Before the current wave - or third wave - of coffeehouses like Chocolate Fish, Old Soul, Temple, Naked and Broadacre, there was the ever-expanding empire called Starbucks. Before that? There was Weatherstone, Boulevard Coffee and Java City. Then it was left to Denny's and 7-Eleven, where you could give your java a jolt of "Irish cream" flavored creamer. I remember going to this great bookstore in Oxford, Miss., when I was attending a Faulkner confernence. It was called Square Books, and I thought it was so cool you could have a coffee and a pastry while sitting in a bookstore. Tattered Cover did the same thing in Denver. Then Barnes & Noble made it generic and widespread.

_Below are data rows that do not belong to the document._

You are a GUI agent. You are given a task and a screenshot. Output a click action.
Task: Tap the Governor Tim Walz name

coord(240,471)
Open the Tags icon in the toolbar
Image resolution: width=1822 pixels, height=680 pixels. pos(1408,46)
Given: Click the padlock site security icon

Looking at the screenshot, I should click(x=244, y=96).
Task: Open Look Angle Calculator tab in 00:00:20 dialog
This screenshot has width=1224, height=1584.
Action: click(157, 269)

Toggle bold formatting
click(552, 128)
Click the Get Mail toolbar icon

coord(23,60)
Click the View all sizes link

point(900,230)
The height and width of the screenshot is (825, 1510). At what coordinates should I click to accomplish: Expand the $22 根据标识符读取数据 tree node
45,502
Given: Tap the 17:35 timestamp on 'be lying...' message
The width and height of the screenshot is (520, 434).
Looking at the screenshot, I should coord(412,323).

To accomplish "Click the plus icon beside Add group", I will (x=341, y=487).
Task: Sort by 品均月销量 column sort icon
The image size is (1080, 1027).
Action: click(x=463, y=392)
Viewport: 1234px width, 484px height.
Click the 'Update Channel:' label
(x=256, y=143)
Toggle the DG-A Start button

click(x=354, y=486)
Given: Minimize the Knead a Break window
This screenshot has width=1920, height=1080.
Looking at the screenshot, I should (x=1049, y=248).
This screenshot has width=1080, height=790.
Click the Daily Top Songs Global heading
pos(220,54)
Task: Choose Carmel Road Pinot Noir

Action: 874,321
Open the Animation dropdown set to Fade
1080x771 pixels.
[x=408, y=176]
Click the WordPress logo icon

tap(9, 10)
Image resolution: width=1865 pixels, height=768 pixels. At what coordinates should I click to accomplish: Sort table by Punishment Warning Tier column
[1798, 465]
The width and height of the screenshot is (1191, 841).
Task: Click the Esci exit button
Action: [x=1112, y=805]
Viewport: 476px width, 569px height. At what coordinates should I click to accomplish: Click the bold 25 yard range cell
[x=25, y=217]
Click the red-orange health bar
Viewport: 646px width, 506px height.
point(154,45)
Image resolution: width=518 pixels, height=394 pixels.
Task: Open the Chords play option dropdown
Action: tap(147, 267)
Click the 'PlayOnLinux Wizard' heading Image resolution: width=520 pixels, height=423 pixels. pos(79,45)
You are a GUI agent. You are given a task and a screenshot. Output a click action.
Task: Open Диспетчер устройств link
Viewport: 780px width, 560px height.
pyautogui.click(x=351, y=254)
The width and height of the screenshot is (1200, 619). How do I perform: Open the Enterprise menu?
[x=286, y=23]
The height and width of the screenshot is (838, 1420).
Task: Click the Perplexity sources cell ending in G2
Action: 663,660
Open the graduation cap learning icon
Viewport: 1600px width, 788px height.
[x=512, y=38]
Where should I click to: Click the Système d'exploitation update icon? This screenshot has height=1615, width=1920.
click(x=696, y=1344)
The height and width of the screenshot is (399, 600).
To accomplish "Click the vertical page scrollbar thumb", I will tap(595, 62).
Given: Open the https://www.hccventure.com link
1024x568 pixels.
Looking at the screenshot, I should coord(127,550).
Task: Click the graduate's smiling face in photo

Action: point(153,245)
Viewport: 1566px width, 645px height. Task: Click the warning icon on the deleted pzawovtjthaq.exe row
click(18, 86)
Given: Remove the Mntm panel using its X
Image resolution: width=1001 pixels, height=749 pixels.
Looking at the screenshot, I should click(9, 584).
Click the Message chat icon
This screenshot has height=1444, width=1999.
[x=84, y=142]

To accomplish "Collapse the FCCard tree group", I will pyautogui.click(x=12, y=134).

The new coffee joints generally have very good coffee, employees who are really into coffee and an ambience of stone-faced folks staring at their laptops or iPads. Books? What are those? Conversation? Ideas? That's so '80s. I have gone into coffeehouse after coffeehouse and noticed that no one was actually talking - or even enjoying coffee. Libraries are livelier, the waiting room at my dentist more fun.

That may be why I was encouraged by a recent story I read on the Sacramento Press site about a new locally owned business, Insight Coffee Roasters, at 8th and S. One of the owners, Ben Lance, actually addressed the issue when he said there were a limited number of power outlets for people to plug into:

"We don't want this to be a place where everyone is clicking away on their laptops and you're afraid to make a sound," Lance told Sac Press. "We want you to play a board game or sit and have a conversation."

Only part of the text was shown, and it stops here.